The study's findings are based on interviews with nearly 78,000 individuals across 68 countries. Since it was not possible to ask questions in some places where forced labor is known to be widespread, such as North Korea's concentration camps and China's Xinjiang region, the new report presumably understates the true scope of slavery in the 21st century.
It is a worldwide scourge. In terms of raw numbers, more than 29 million enslaved people live in Asian and Pacific countries. As a percentage of the population, the highest rates of slavery are in the Arab world, where it afflicts more than 10 of every 1,000 people. By no means is slavery confined to impoverished nations. "More than half of all forced labor occurs in either upper-middle-income or high-income countries," the authors write, and it "touches virtually all parts of the private economy." It is especially concentrated in five economic areas: manufacturing, agriculture, construction, domestic work, and the service sector.
To this day, human beings are still born into bondage because of debts accumulated by their parents or grandparents or because their forebears were captured and enslaved and became the property of the captors.
"People born into descent-based slavery face a lifetime of exploitation and are treated as property by their so-called 'masters,'" explains Anti-Slavery International, which was founded in 1839 and is the world's oldest abolitionist organization. "They work without pay, herding animals, working in the fields or in their masters' homes. They can be inherited, sold, or given away. . . . Women and girls typically face sexual abuse and rape, and often have to bear their masters' children. In turn, their children will also be owned by their masters."
Equally appalling is debt bondage, which, according to the Council on Foreign Relations, accounts for half of all victims of modern slavery. Bonded labor often has the appearance of a contractual work arrangement but is designed to prevent the workers from ever clearing their debt. "The cycle often begins with a loan request made to a landlord or business owner for expenses incurred burying a family member, treating an illness, procuring employment, or staging a wedding," the council notes. "The loan provider can then strong-arm laborers or threaten to take away their family's shelter to extract more work than the value of the original loan. This can result in a family accruing debt over generations.

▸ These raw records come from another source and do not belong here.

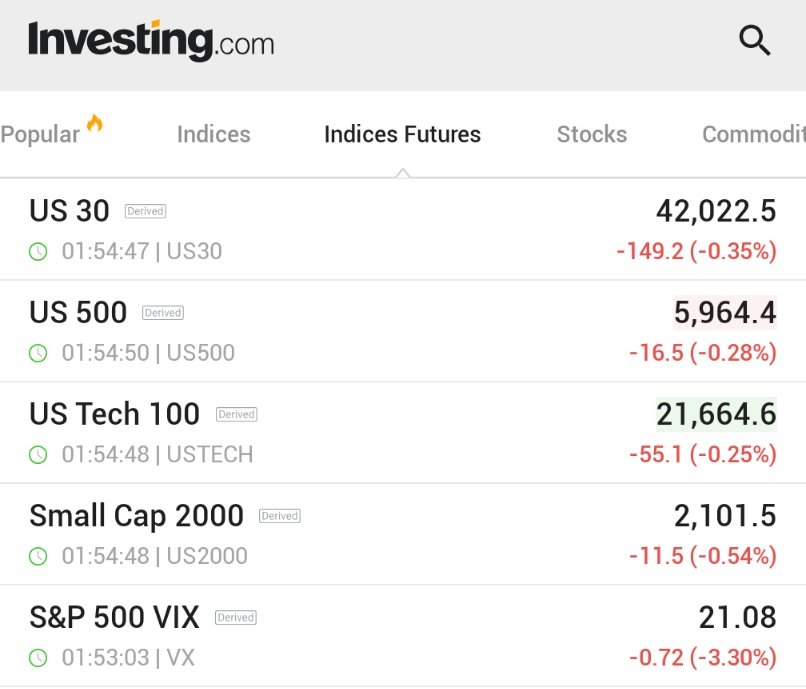Switch to the Indices tab
The image size is (806, 689).
(x=213, y=135)
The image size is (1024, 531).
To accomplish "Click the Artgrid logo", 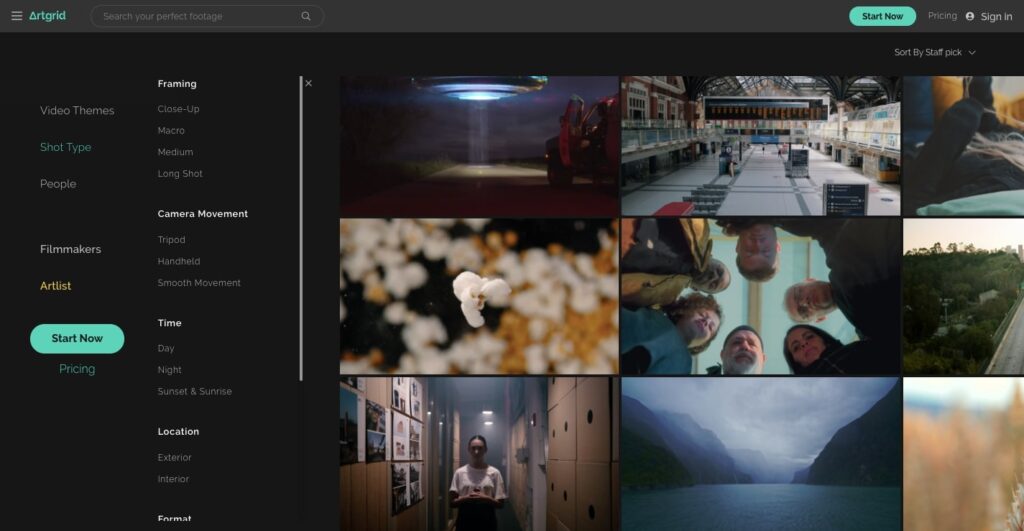I will point(47,16).
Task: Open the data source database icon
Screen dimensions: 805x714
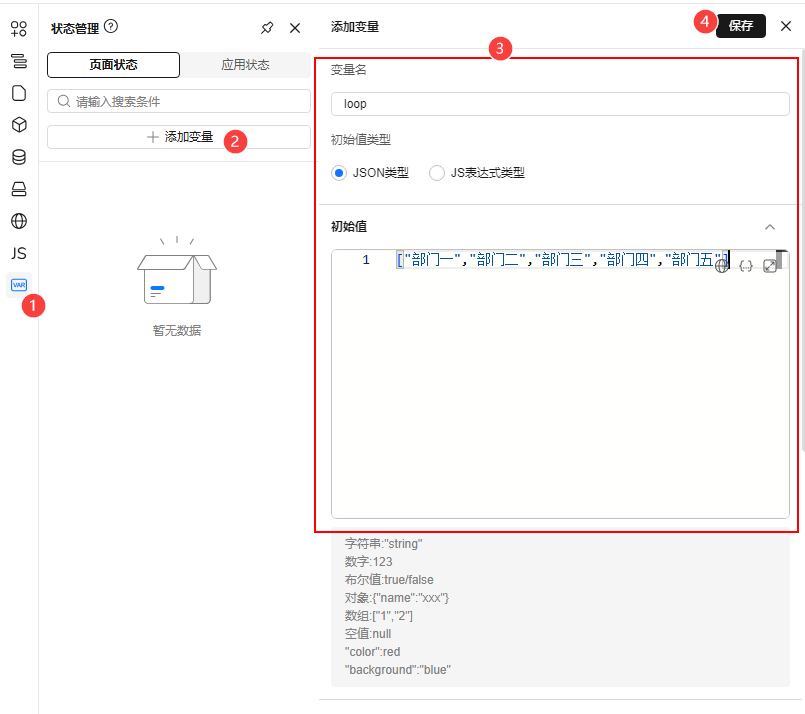Action: point(19,157)
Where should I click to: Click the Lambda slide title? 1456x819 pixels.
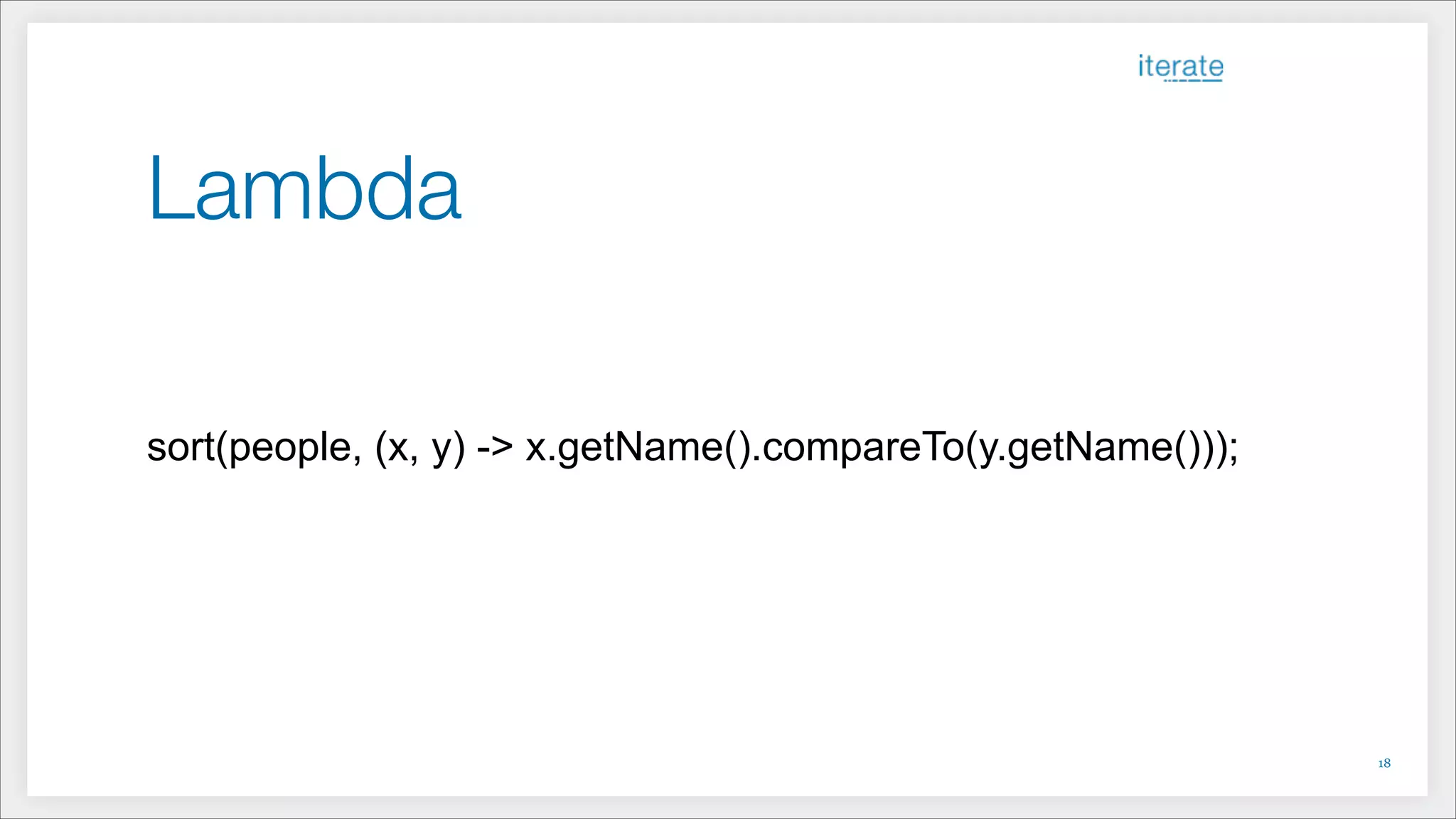305,188
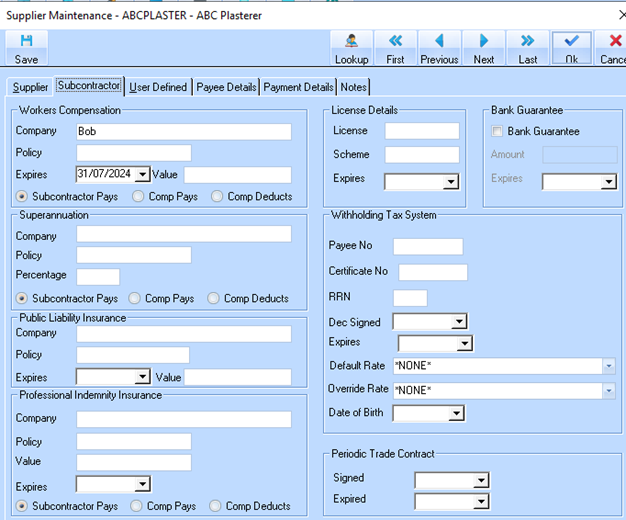This screenshot has width=626, height=520.
Task: Expand the Override Rate dropdown
Action: click(609, 390)
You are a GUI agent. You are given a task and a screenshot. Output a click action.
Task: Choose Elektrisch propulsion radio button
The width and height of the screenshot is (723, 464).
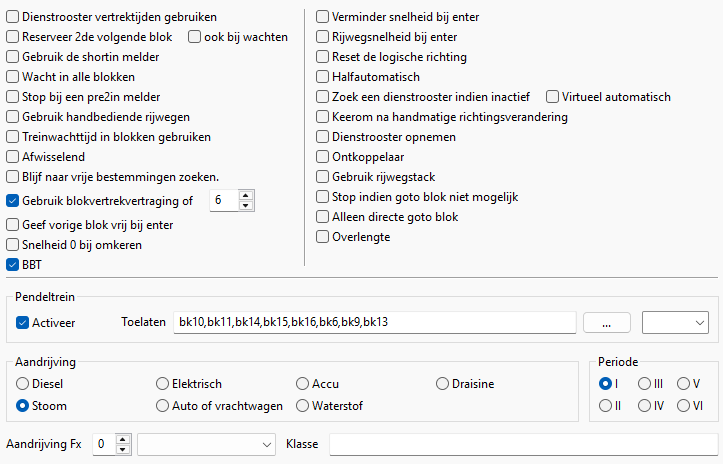click(x=163, y=384)
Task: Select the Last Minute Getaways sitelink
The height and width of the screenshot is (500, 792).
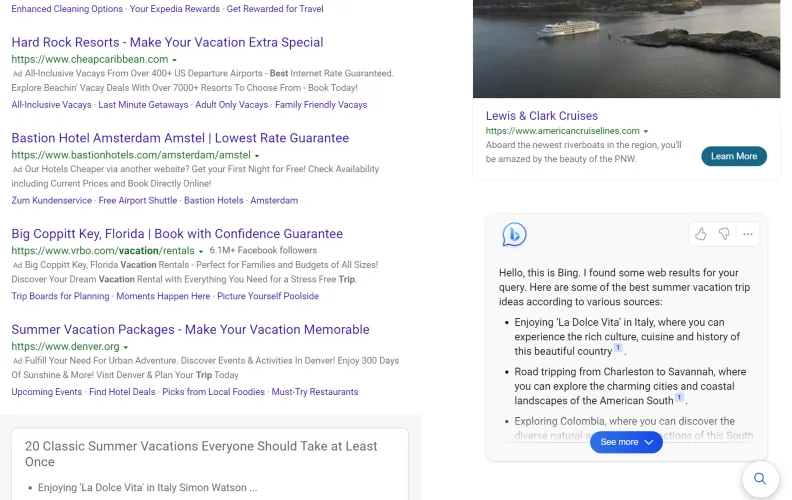Action: [143, 105]
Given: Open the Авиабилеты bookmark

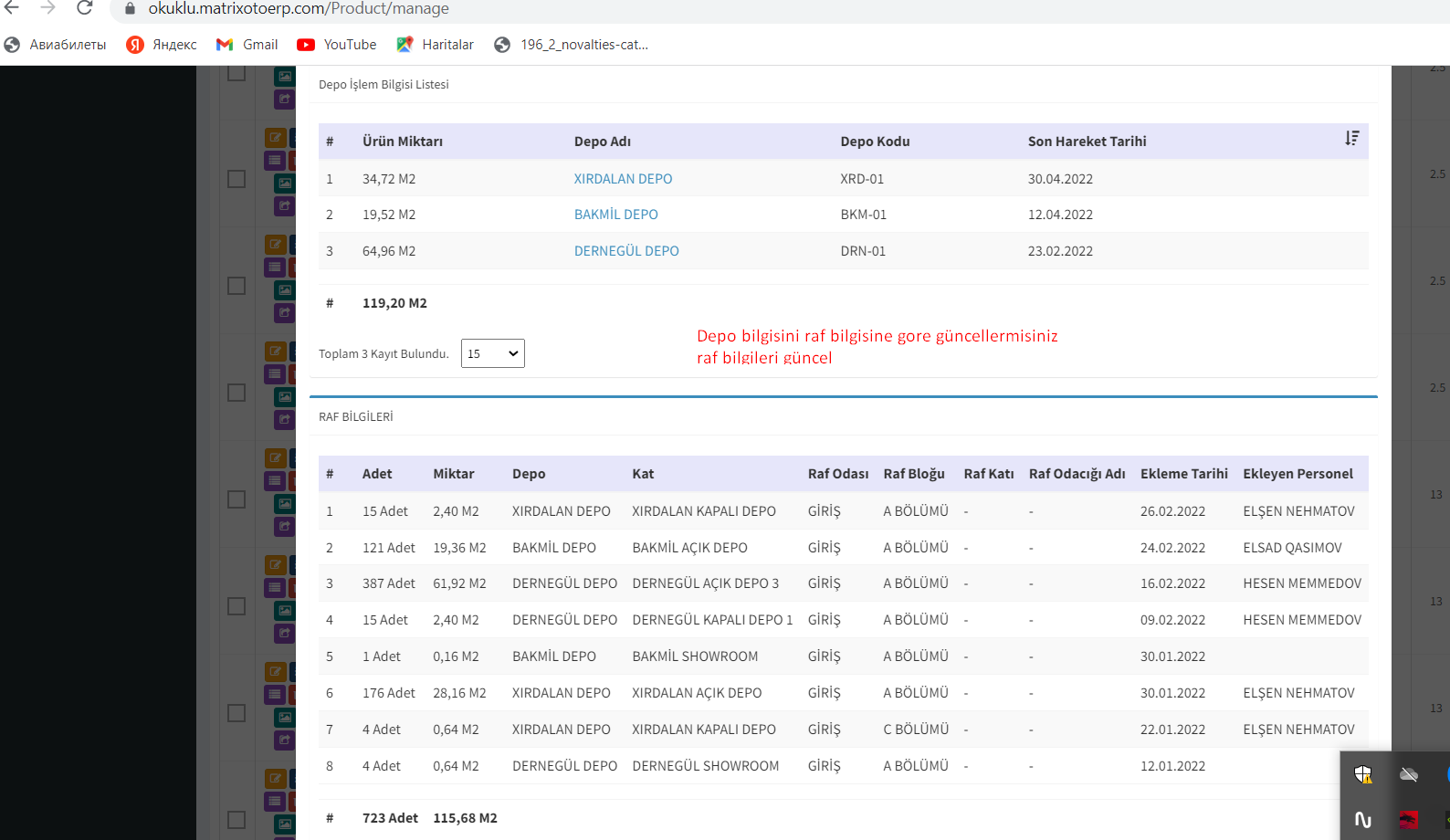Looking at the screenshot, I should 56,45.
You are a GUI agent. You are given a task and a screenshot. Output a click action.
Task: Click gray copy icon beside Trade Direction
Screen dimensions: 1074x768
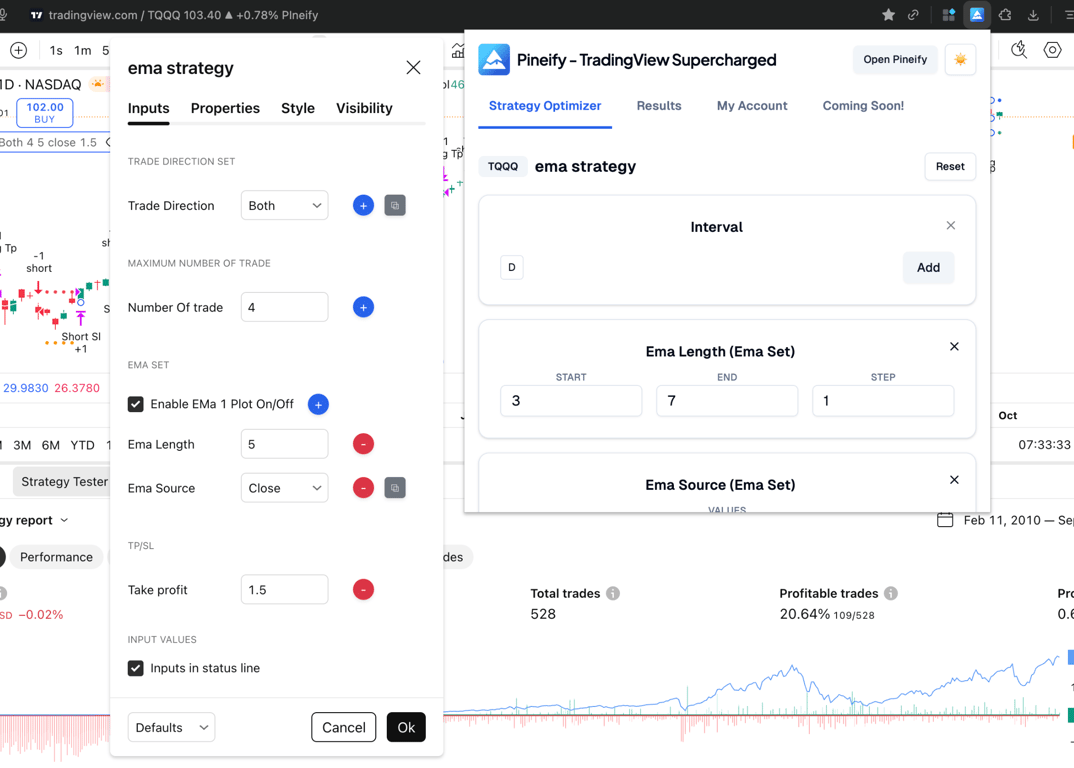pos(395,206)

Brick kilns, rice mills, farms, and embroidery factories are notorious hubs of debt-extorted labor."
The new UN report describes the experience of Ran, an enslaved man in his 80s in an undisclosed country, whose bondage began when he was 16 and borrowed $20 from a landowner. To repay his debt, he was required to plow the landowner's field — not for an hour or a day but for what turned out to be years. Another case is that of a 12-year-old girl named Jasmine, who was compelled to marry a man as payment for a debt owed by her father. Jasmine's husband, an alcoholic, pimped her out to earn money to support his addiction.
The Universal Declaration of Human Rights, adopted unanimously by the United Nations in 1948, categorically bans slavery. But slavery hasn't vanished. |
Not even public slave auctions have vanished from the world. In 2017, CNN documented the ongoing operation of markets in Libya, where people, many of them migrants under the control of smugglers, were being offered to the highest bidder. In one location outside Tripoli, an undercover crew recorded the sale of a dozen men.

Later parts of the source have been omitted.